The historic deal signed this weekend is intended to prevent digital companies such as Google and Facebook from playing a cat-and-mouse game with national tax authorities.

G7 finance ministers have established a minimum global corporation tax rate of 15% a rate that can ultimately be applied by all nations. One that they believe tackles the huge inequalities between the major, mostly US digital firms, and the rest of the business community, a divide that has been made worse during the pandemic.

Words like historic and landmark are being used here because international tax deals are rare and usually scuppered by countries that either charge low levels of tax, such as Ireland, Hungary and Cyprus, or that have close ties to tax havens, such as the UK and the Netherlands.

It is a stark contrast to a year ago, when Donald Trumps White House team was fighting at every turn against proposals put forward by the Paris-based Organisation for Economic Cooperation and Development (OECD) for a global corporate tax rate.

Trump supported low taxes on corporations as a matter of principle but also wanted the likes of Amazon, Apple and Google to dominate the world, in order to prevent Beijing from exercising its growing strength in digital services.

With Joe Biden installed as US president, the situation has turned 180 degrees. With a tailwind of support for higher taxes on corporations and the super-rich to pay for his recovery programmes, Biden embarked on an ambitious plan to get agreement on a 21% minimum tax rate, since watered down to 15% this weekend.

The deal must now go forward to the G20 group of nations, where China and Russia, among others, will consider whether they want to back the proposals.

Critics say Biden, the UK chancellor, Rishi Sunak, and EU leaders should stand firm and revive the 21% proposal. Too often, minimum tax rates become the norm, and 15% is well below the level set by many developed countries.

Most EU countries support the higher rate, yet have been hampered in their efforts to present a unified stance when Ireland, the co-chair of the eurozone group of finance ministers and an effective lobbyist for low taxes, stands with Cyprus and Hungary. They charge 12.5%, 12.5% and 9% corporate tax rates respectively.

On Friday morning the finance ministers of Germany, France, Italy and Spain went into the negotiations talking tough, but it appears that rather than dissenting in favour of 21%, they were dragged into a compromise along with other G7 members.

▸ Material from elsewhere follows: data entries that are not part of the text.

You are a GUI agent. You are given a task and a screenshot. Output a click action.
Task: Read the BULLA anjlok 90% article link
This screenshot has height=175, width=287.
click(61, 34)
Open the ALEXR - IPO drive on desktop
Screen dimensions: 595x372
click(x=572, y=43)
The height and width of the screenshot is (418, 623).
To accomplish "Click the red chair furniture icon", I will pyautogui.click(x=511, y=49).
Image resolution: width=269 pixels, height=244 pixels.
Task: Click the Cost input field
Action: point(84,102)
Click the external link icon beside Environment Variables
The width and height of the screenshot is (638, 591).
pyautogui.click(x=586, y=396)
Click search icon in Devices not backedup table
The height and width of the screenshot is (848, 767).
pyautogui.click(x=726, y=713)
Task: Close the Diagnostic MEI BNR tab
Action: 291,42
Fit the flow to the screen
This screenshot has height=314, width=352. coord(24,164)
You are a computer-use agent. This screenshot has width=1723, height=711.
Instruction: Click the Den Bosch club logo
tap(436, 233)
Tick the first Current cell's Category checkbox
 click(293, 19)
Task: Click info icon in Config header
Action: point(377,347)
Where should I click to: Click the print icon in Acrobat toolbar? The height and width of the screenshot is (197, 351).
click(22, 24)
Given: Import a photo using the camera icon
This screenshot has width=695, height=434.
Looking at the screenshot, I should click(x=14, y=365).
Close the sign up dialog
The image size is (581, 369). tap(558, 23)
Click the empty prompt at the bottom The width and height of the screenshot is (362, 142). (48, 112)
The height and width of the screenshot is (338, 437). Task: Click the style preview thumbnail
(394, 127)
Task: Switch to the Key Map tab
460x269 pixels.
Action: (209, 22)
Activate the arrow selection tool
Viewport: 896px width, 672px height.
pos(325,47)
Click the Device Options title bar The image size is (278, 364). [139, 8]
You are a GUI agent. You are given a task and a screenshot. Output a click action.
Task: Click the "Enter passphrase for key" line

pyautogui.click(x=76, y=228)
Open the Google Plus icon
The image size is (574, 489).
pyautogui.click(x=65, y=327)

Sunaks stance appears equivocal. He has declared himself a supporter of a global deal, but there is a suspicion that he is going along with the plan to stay onside with the US not because he believes in it.

The former hedge fund manager has a large constituency of Tory MPs who support low corporate taxes and will pounce on anything that smells like a loss of sovereignty so soon after Brexit. In the detail of any deal will be clauses preventing finance ministries from offering inducements and tax breaks that effectively undermine the 15% minimum.

These clauses will be hammered out as it reaches its next hurdle before final agreement by the G20. Will the government support these measures, or lobby against them to maintain the flexibility it sought when pursuing Brexit?

The tax deal explained

First stage

The proposed regime would create a new right for countries to tax the largest multinationals profits based on where they make their sales. Guidelines written by the OECD are primarily focused on large digital companies, but it would also apply to consumer-facing businesses where they may not have a physical presence in the place they sell products directly to consumers, such as Amazon.

Second stage

Provides for a minimum tax rate that the G7 recommends should be 15%. This applies to all large businesses. If they are not taxed at this rate in a country where they declare tax, the OECD guidelines allow a separate but complementary set of rules to reallocate those taxing rights to another state. Essentially, this is a safety net to make sure multinational companies doing business around the world always pay a minimum level of taxation.

This article was amended on 6 June 2021 to change a reference to a headwind to a tailwind.